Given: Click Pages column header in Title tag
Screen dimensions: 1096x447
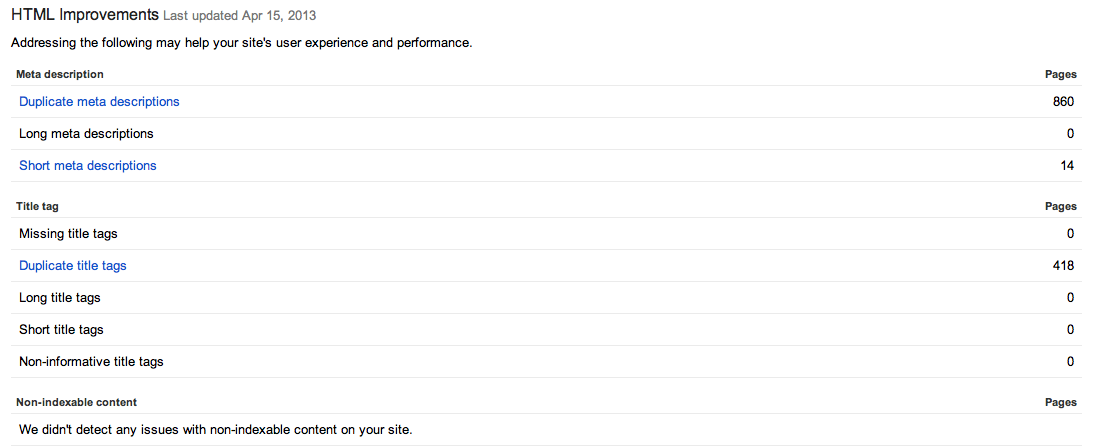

---

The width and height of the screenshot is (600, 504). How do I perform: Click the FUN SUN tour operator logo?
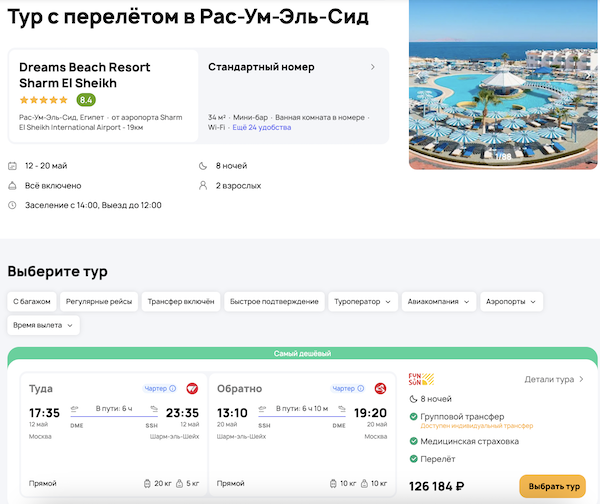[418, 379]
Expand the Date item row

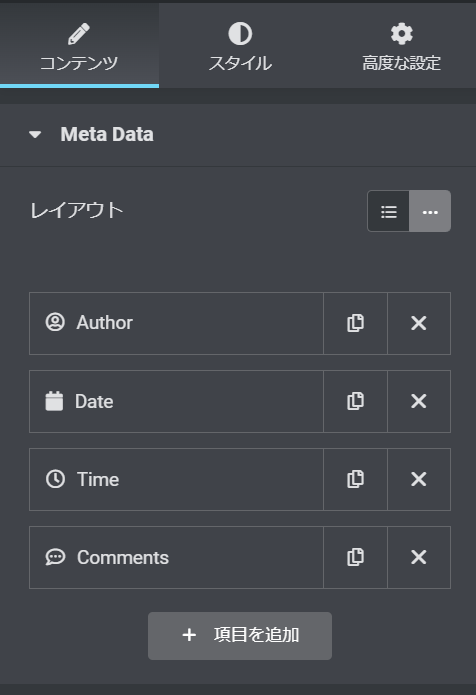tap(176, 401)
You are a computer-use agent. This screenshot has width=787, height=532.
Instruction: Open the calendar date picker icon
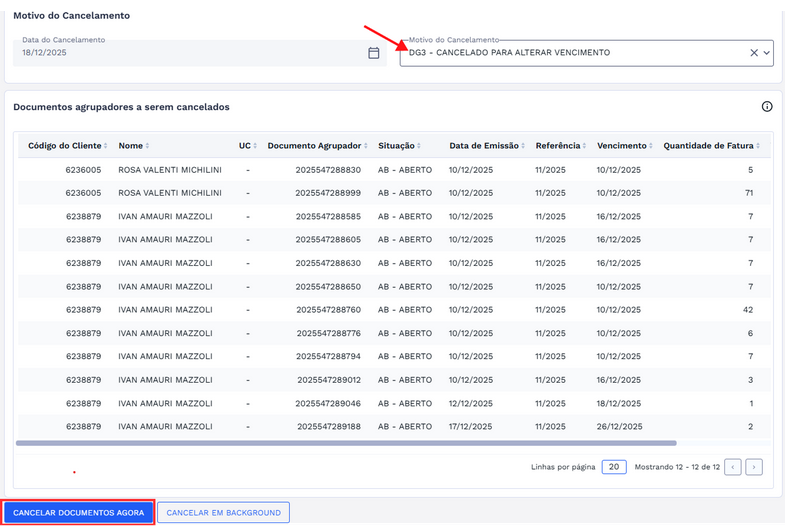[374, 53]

---

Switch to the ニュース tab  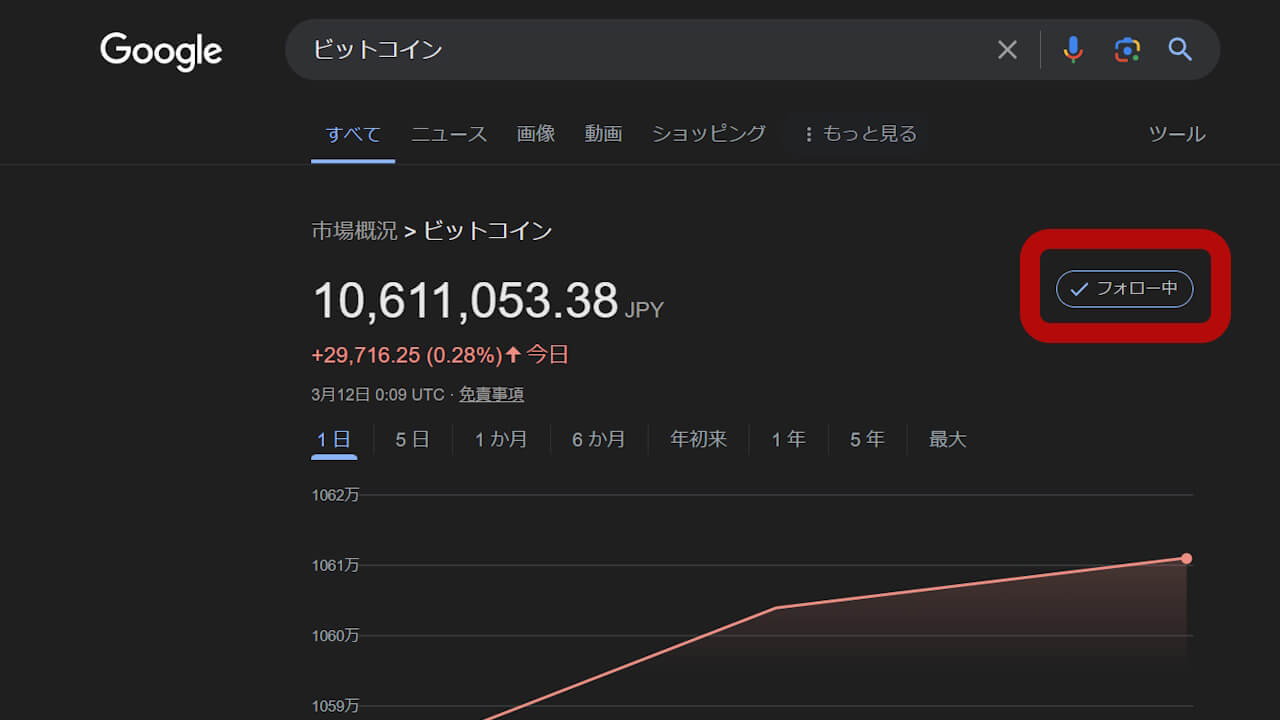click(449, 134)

== THE TASK ==
Copy out the lines above exactly, beginning at the one that contains "Given: Click Pages column header in Title tag" and ending at the one that contains "Screen dimensions: 1096x447".

== THE COMPLETED TASK ==
Given: Click Pages column header in Title tag
Screen dimensions: 1096x447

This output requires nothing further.